Floods and droughts are two sides of the same coin. In drought-prone areas, it’s often not unusual to also see flooding at different points of the year. This is because dry and baking hot weather can cause soil to harden, making it tougher for water to drain through. This makes the dry land prone to flash flooding if it does receive a sudden downpour of rain.
This point was beautifully illustrated by a recent video on Twitter that went viral last week (below). Dr Rob Thompson, a meteorologist from the University of Reading in the UK, carried out a fun experiment using three upside glasses of water on different grass surfaces – wet grass, normal summer, and after a heat wave – and observed how quickly each drained.
The glass on the wet grass quickly glugged down, while the grass you’d typically see during a “normal” summer slowly but surely drained. However, the baked grass after a heatwave barely let any water through at all.
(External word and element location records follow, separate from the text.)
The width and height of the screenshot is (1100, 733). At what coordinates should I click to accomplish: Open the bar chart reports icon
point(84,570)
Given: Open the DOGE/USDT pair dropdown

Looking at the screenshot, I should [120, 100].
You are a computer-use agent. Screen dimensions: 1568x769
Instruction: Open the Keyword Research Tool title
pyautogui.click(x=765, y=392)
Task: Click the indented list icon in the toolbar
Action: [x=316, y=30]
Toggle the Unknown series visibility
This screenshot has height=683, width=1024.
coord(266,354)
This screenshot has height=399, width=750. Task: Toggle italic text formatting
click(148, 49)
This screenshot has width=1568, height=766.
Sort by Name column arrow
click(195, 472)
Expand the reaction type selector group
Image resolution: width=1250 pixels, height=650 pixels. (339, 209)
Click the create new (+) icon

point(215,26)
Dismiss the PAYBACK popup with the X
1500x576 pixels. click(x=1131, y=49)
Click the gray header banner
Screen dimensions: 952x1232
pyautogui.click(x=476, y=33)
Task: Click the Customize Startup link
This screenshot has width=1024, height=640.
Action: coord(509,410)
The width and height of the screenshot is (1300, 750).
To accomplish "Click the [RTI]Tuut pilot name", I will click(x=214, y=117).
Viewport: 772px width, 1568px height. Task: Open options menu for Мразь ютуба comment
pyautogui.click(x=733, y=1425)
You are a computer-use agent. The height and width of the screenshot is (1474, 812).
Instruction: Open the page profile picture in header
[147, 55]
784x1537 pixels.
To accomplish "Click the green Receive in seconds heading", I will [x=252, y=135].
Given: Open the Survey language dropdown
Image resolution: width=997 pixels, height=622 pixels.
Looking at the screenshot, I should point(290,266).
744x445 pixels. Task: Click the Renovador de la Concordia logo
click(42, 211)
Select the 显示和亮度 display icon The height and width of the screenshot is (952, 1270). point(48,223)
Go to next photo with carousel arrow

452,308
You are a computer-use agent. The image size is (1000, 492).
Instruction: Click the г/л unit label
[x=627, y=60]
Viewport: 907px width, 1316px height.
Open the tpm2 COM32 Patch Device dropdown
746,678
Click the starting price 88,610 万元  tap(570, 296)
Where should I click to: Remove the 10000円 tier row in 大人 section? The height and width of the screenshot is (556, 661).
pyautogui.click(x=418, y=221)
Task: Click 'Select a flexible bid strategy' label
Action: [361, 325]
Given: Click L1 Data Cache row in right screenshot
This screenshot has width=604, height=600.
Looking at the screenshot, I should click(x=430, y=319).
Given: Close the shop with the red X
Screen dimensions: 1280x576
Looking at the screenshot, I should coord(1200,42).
If you want to see how this might appear in the real world, then look no further than Death Valley (video below), the record-holder for the highest air temperature ever recorded on the planet. Earlier this month, the Furnace Creek area of Death Valley National Park reported around 3.71 centimeters (1.46 inches) of rain in less than three hours – about 75 percent of what that region typically receives in an entire year.
The result was dramatic flooding, swamped roads, and widespread water damage.
"The heavy rain that caused the devastating flooding at Death Valley was an extremely rare, 1000-year event,” Daniel Berc, a meteorologist with the National Weather Service Las Vegas, said in a statement. “A 1000-year event doesn't mean it happens once per 1000 years, rather that there is a 0.1% chance of occurring in any given year."
Death Valley is a place of extremes, so we shouldn’t expect all parched parts of the planet to see this scale of flash flooding. However, it’s clear that climate change is likely to make drought and flash flooding all the more likely and even more severe in years to come.
“Human caused warming of climate is intensifying the global water cycle and disrupting weather patterns leading to more severe droughts but also more serious flooding events across the globe,” said Professor Richard Allan, a climate scientist at the University of Reading, commenting about the current drought in the UK.